MapReduceDriver: the combined MapReduce driver responsible for calling the Mapper’s map() method first, followed by an in-memory Shuffle phase. At the end of this phase the Reducer’s reduce() method is invoked.
Each of the classes above has methods that allow to provide inputs and expected outputs for the tests. The JUnit API’s setup() method is responsible for creating new instances of the Mapper, Reducer, and the appropriate MRUnit drivers needed for each specific test purposes.

In order to add MRUnit to an Hadoop MapReduce project you need to add it as test dependency in the project POM file (of course the project is a Maven project,  I am sure you're not planning to skip Maven for this kind of project):

<dependency>
        <groupId>org.apache.mrunit</groupId>
        <artifactId>mrunit</artifactId>
        <version>1.1.0</version>
        <classifier>hadoop2</classifier>
        <scope>test</scope>

</dependency>

and of course JUnit should be present as well:

<dependency>
      <groupId>junit</groupId>
      <artifactId>junit</artifactId>
      <version>4.12</version>
      <scope>test</scope>

</dependency>

I am not referring to any particular IDE in this discussion. The example project can be created and managed through Maven by a shell.You can then choose to import it in your favourite one.

The MapReduce application under test is the popular word counter (the Hello World of MapReduce). It processes text files and counts how often words occur. Browsing the web you can find hundred of links with this example, but just in case here's the code for the Mapper
public class WordCountMapper extends Mapper<LongWritable, Text, Text, IntWritable> {

    public void map(LongWritable key, Text value, Context context)
            throws IOException, InterruptedException {
        String w = value.toString();
        context.write(new Text(w), new IntWritable(1));
    }

}


and the Reducer

public class WordCountReducer extends Reducer<Text, IntWritable, Text, IntWritable> {
    public void reduce(Text key, Iterable<IntWritable> values, Context context)
            throws IOException, InterruptedException {
        int sum = 0;
        for (IntWritable val : values) {
            sum += val.get();
        }
        context.write(key, new IntWritable(sum));
    }
}


Now let's start implementing a MRUnit test case.

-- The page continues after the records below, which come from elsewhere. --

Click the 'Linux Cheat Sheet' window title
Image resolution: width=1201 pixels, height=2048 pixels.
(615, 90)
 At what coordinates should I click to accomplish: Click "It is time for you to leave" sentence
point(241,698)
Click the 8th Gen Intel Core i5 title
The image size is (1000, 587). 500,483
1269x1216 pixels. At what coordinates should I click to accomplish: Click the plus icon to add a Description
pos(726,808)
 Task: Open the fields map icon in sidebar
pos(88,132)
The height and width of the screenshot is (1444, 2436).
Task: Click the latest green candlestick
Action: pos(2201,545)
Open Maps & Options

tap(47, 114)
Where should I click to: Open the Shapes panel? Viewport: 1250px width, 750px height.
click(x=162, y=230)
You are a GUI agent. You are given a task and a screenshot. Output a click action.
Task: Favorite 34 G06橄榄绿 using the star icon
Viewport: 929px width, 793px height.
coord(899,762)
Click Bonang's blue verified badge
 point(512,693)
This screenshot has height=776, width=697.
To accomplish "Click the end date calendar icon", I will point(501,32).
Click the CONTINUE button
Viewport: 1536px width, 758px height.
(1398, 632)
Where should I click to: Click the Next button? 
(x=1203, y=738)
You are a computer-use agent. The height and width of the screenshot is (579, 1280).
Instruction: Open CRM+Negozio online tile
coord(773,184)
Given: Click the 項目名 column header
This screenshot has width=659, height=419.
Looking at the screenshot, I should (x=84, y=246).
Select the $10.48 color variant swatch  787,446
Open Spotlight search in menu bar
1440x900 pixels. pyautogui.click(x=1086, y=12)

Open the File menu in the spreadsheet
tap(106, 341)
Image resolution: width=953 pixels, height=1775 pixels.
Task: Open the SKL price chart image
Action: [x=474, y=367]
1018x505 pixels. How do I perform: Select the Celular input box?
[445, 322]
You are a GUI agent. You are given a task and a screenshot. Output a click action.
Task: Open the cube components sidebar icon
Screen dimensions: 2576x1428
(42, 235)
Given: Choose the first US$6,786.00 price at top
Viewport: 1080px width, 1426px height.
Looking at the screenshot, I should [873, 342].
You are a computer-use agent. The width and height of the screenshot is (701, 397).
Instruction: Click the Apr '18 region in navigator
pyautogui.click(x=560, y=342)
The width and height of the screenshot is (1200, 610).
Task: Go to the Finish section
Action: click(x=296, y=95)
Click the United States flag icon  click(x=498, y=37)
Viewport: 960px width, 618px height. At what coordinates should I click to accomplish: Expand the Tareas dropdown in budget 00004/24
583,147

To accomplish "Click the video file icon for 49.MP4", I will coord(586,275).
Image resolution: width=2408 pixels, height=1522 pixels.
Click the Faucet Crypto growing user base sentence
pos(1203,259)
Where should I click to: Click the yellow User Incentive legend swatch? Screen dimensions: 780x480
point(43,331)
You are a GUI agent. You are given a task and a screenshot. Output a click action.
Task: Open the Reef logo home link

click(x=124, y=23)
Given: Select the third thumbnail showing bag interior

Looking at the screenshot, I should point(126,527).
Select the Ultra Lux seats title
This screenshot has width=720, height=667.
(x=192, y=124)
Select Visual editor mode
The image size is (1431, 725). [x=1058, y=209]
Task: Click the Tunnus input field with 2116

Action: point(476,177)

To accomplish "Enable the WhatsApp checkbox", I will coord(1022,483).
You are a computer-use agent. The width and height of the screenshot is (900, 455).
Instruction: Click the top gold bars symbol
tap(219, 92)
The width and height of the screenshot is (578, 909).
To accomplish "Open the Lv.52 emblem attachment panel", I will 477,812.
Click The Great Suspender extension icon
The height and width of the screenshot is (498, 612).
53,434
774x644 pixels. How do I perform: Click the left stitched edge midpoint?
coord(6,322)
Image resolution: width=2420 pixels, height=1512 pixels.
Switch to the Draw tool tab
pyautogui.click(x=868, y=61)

It has the same structure as for a JUnit test case. First of all declare the instance variable for the MapReduce test purposes. They include the drivers provided by the MRUnit framework:
private Mapper mapper;
private Reducer reducer;
private MapDriver mapDriver;
private ReduceDriver reduceDriver;
private MapReduceDriver mapReduceDriver;


Then create instances of them in the JUnit setUp() method:

@Before
public void setUp() throws Exception {
        mapper = new WordCountMapper();
        reducer = new WordCountReducer();
        mapDriver = new MapDriver(mapper);
        reduceDriver = new ReduceDriver(reducer);
        mapReduceDriver = new MapReduceDriver(mapper, reducer);

}

To test the Mapper you need just to provide the inputs and the expected output to the MapperDriver instance and then execute its runTest() method:

@Test
 public void testWordCountMapper() throws IOException {
        mapDriver.withInput(new LongWritable(1), new Text(firstTestKey))
        .withInput(new LongWritable(2), new Text(secondTestKey))
        .withOutput(new Text(firstTestKey), new IntWritable(1))
        .withOutput(new Text("blogspot"), new IntWritable(1))
        .runTest();
 }


As you can see from the code above, MRUnit supports multiple inputs. firstTestKey and secondTestKey are String variables you can initialize in the setUp() method as well.
It is the same process to test the Reducer

@Test
 public void testWordCountReducer() throws IOException {
        Text firstMapKey = new Text(firstTestKey);
        List<IntWritable> firstMapValues = new ArrayList<IntWritable>();
        firstMapValues.add(new IntWritable(1));
        firstMapValues.add(new IntWritable(1));
       
        Text secondMapKey = new Text(secondTestKey);
        List<IntWritable> secondMapValues = new ArrayList<IntWritable>();
        secondMapValues.add(new IntWritable(1));
        secondMapValues.add(new IntWritable(1));
        secondMapValues.add(new IntWritable(1));
       
        reduceDriver.withInput(firstMapKey, firstMapValues)
        .withInput(secondMapKey, secondMapValues)
        .withOutput(firstMapKey, new IntWritable(2))
        .withOutput(secondMapKey, new IntWritable(3))
        .runTest();
 }


and the overall MapReduce flow

@Test
 public void testWordCountMapReducer() throws IOException {
        mapReduceDriver.withInput(new LongWritable(1), new Text(firstTestKey))
        .withInput(new LongWritable(2), new Text(firstTestKey))
        .withInput(new LongWritable(3), new Text(secondTestKey))
        .withOutput(new Text(firstTestKey), new IntWritable(2))
        .withOutput(new Text(secondTestKey), new IntWritable(1))
        .runTest();
 }


Just the specific driver to use changes. Any MRUnit test case can be executed the same way as for the JUnit test cases. So you can run all of them together for your applications. When you execute the command

mvn test

Maven will run all of the unit tests (JUnit and MRUnit both) available for the given MapReduce application and generate their execution reports.

Comments

Popular posts from this blog

Turning Python Scripts into Working Web Apps Quickly with Streamlit

 I just realized that I am using Streamlit since almost one year now, posted about in Twitter or LinkedIn several times, but never wrote a blog post about it before. Communication in Data Science and Machine Learning is the key. Being able to showcase work in progress and share results with the business makes the difference. Verbal and non-verbal communication skills are important. Having some tool that could support you in this kind of conversation with a mixed audience that couldn't have a technical background or would like to hear in terms of results and business value would be of great help. I found that Streamlit fits well this scenario. Streamlit is an Open Source (Apache License 2.0) Python framework that turns data or ML scripts into shareable web apps in minutes (no kidding). Python only: no front‑end experience required. To start with Streamlit, just install it through pip (it is available in Anaconda too): pip install streamlit and you are ready to execute the working de...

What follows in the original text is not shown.